Syrian Rebels Alarmed By Reports Covert CIA Aid Will End
By Nazih Osseiran – FT
Syrian rebels reliant on US help in their battle against Bashar al-Assad’s regime have reacted with dismay and disbelief to reports that President Donald Trump is to end a covert CIA programme to arm and train opposition forces.
Many say they were not informed of any changes to the policy introduced by Barack Obama in 2013 as part of efforts to put pressure on the Syrian president and bring about a political settlement. Mr Assad’s main backer, Russia, has long pushed for the US to end support.
According to a report first published by the Washington Post, Mr Trump decided last month to end funding for the CIA programme. Rebels say their CIA interlocutors have not confirmed any change, and political opposition figures who met US officials earlier this week say they, too, were given no hint of any change. The White House has not confirmed its cancellation of the programme.
“Until now, nothing is confirmed. There have been no changes on the ground. When we spoke to the concerned parties [in the operations room] they were also surprised at the news,” said Hassan Hamadeh, commander of the rebel group Division 101. “Co-ordination is on going, and everything has been happening normally.”
One rebel commander, who asked not to be named, said US support had been waning for months, but noted that the rebels were given their salaries as normal last month. He said rebel commanders had been given no warning by US officials. They said they were waiting to see what happens in the coming days when funding is likely to be disbursed for the following month. Still he believed the decision was final. “The CIA’s role is done,” the rebel commander said.
An opposition figure who works closely with the US State Department said US officials had hinted in a meeting this week that the Trump administration would be rolling out a new vision for Washington’s Syria policy in the coming months.
Many in the opposition speculated that the decision was not taken last month, as reported, but more recently during Mr Trump’s meetings with Russian President Vladimir Putin at the G20 summit this month. US officials who spoke to the Post said the decision had been taken well before that meeting.
“We can’t know for sure what happened, or when, but this is clearly an American effort to improve their relations with Russia,” the rebel commander said.

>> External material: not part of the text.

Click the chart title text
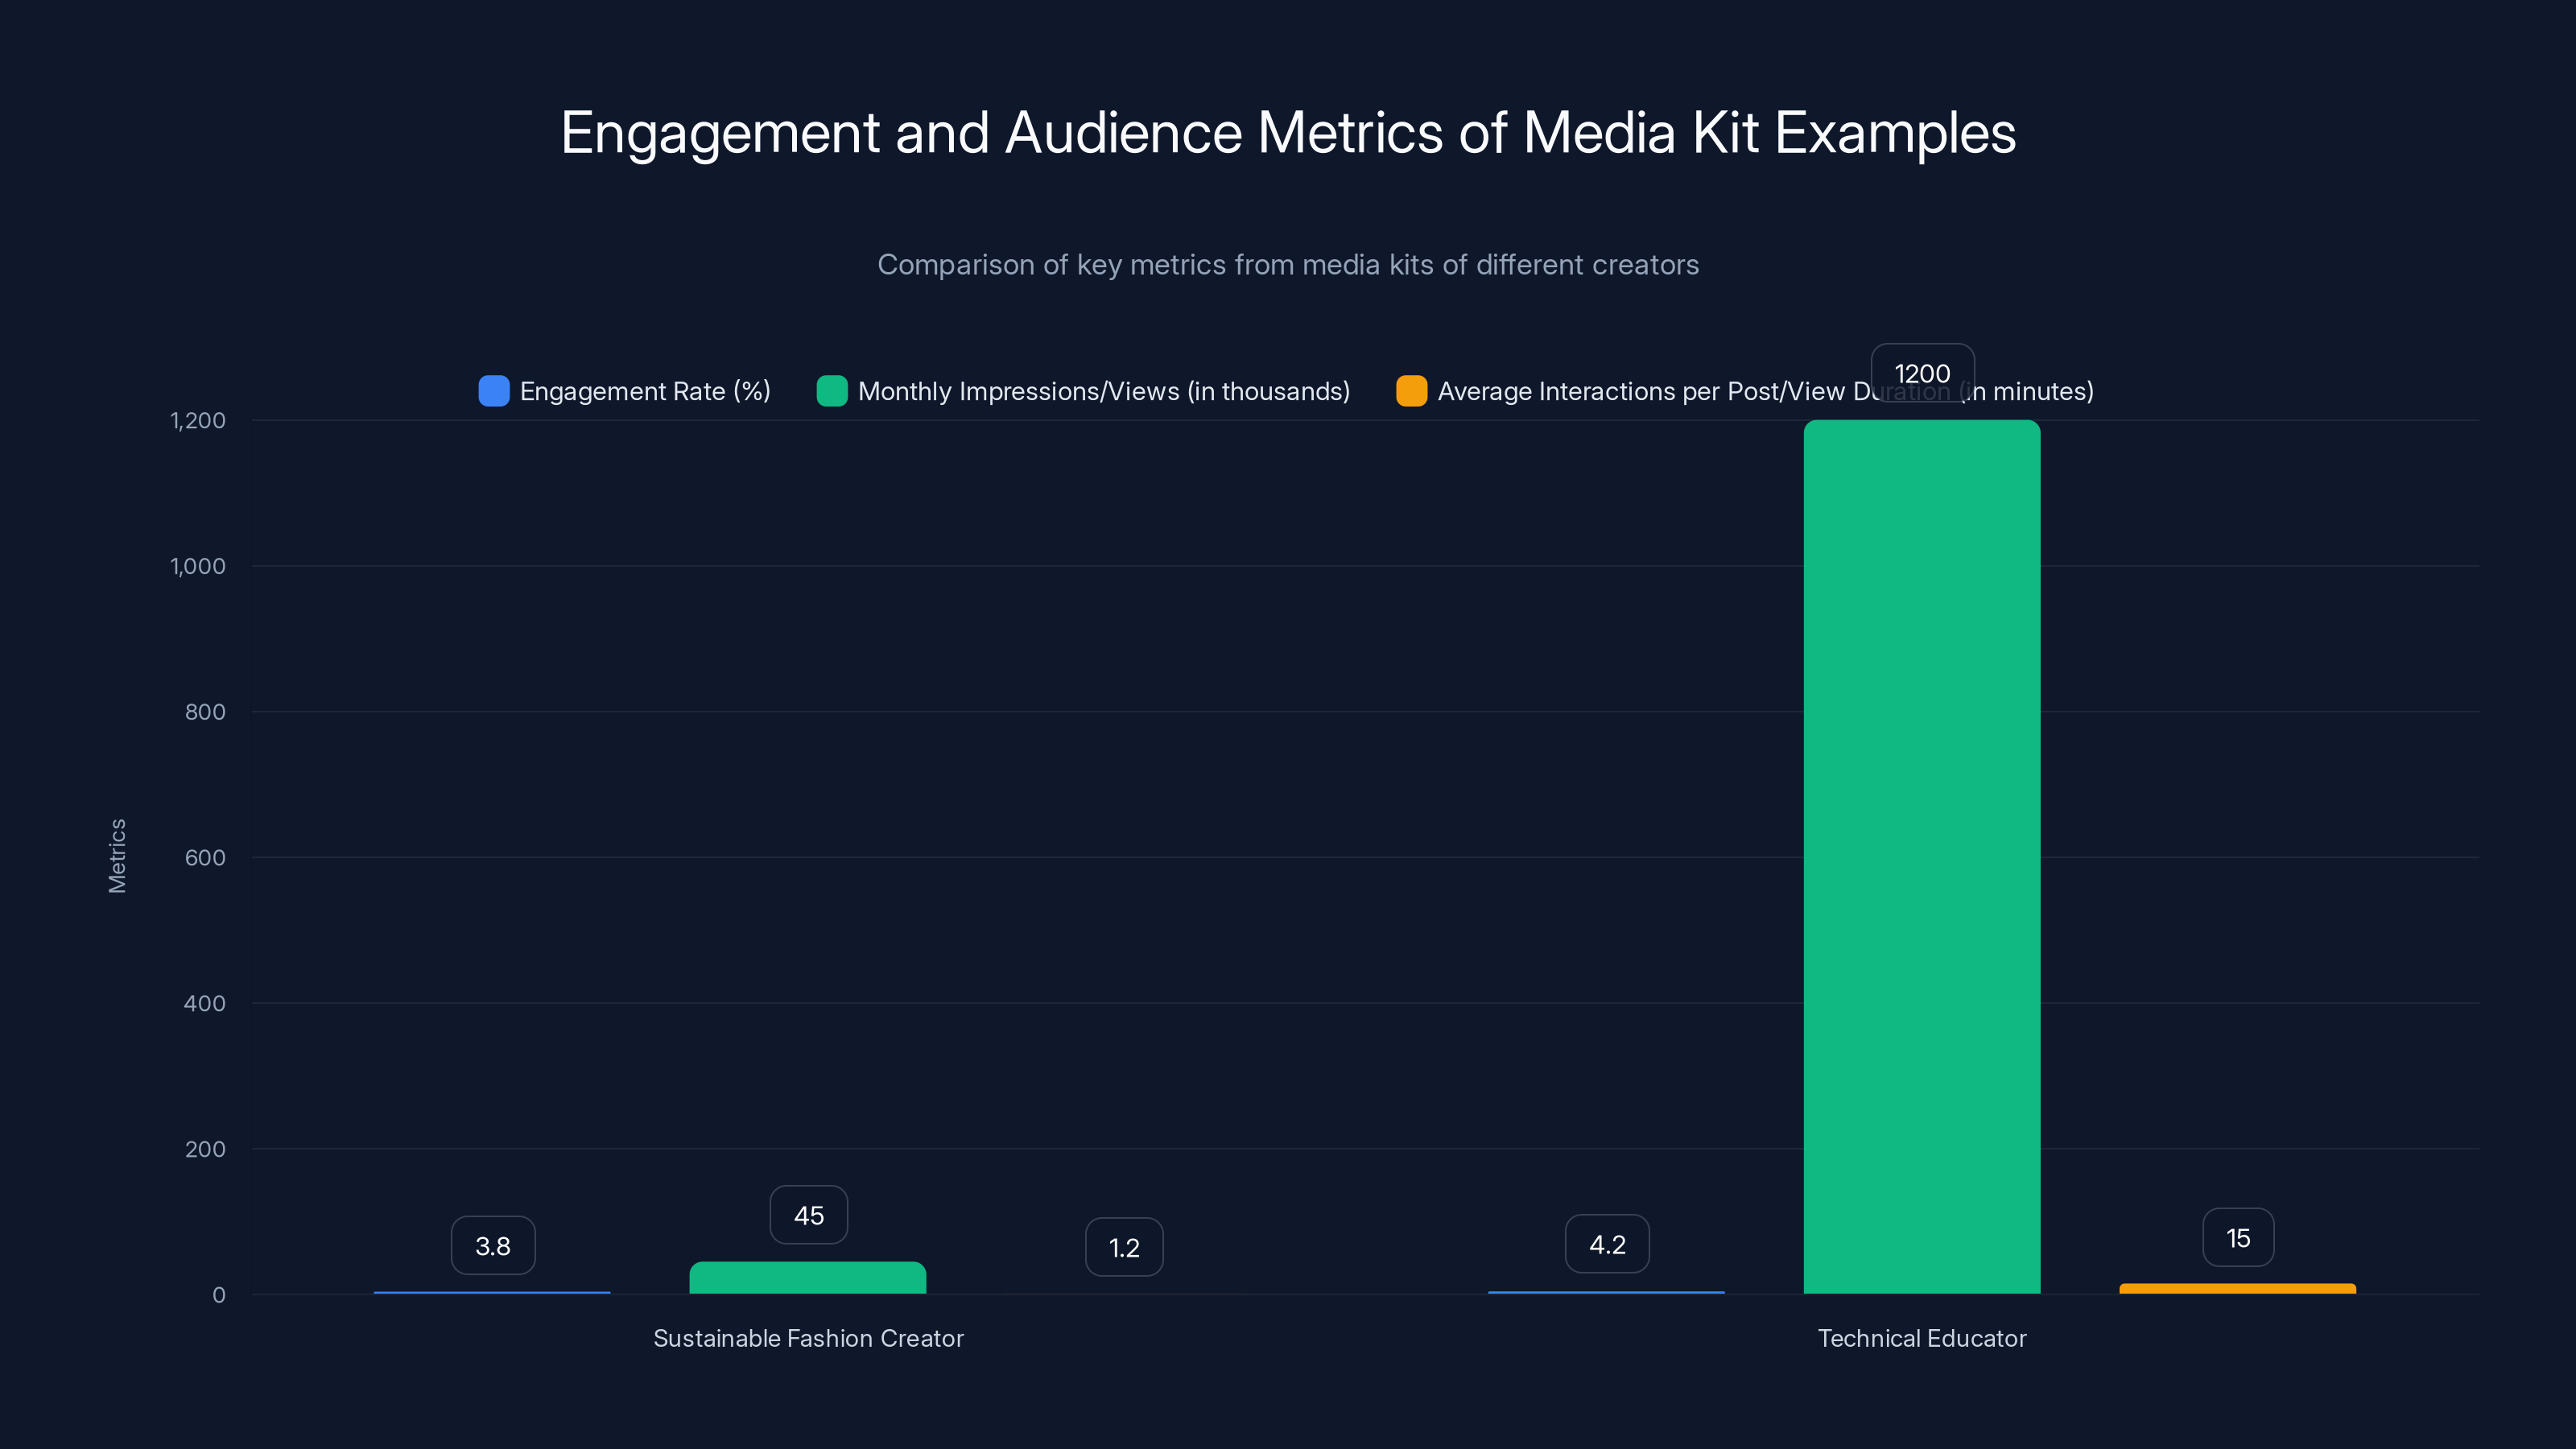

Since Mr Trump came to office, his policy on Syria has shifted several times. He began his presidency vowing to end support for the opposition, but then became the first western government to bomb Mr Assad in response to a chemical weapons attack. This boosted opposition hopes he would turn out to be a more forceful figure against the Syrian government than his predecessor, Barack Obama.
The programme, funded by international intelligence agencies from western countries, Gulf states, and Turkey, had long been fraught by rebel rivalries and feuds between donor states. The CIA funding for rebel groups fed into two internationally backed operations rooms that supported an array of rebel groups seen as ideological moderates — one based in Jordan to help rebels in the south, and one based in Turkey to funnel aid to rebels in the north.
Many observers and even rebels themselves criticised the programme for turning a blind eye to its funding ending up with jihadis. Rebels who received support would return to volatile territories in Syria, only to be pressured by an al-Qaeda-linked jihadi group to hand over a cut. “Frankly so much of the weapons and ammunition were going to [Syria’s al-Qaeda affiliate] that it’s probably a good thing,” a third opposition figure said.
For all the criticism of the US support, one of the rebel commanders said losing it would push Syria further toward Islamists or Mr Assad. “I don’t want the Americans to leave, because this means Syria has been surrendered — on one side, to the Turks and the Muslim Brotherhood groups it supports in Syria, and on the other side, to Russia and the regime.”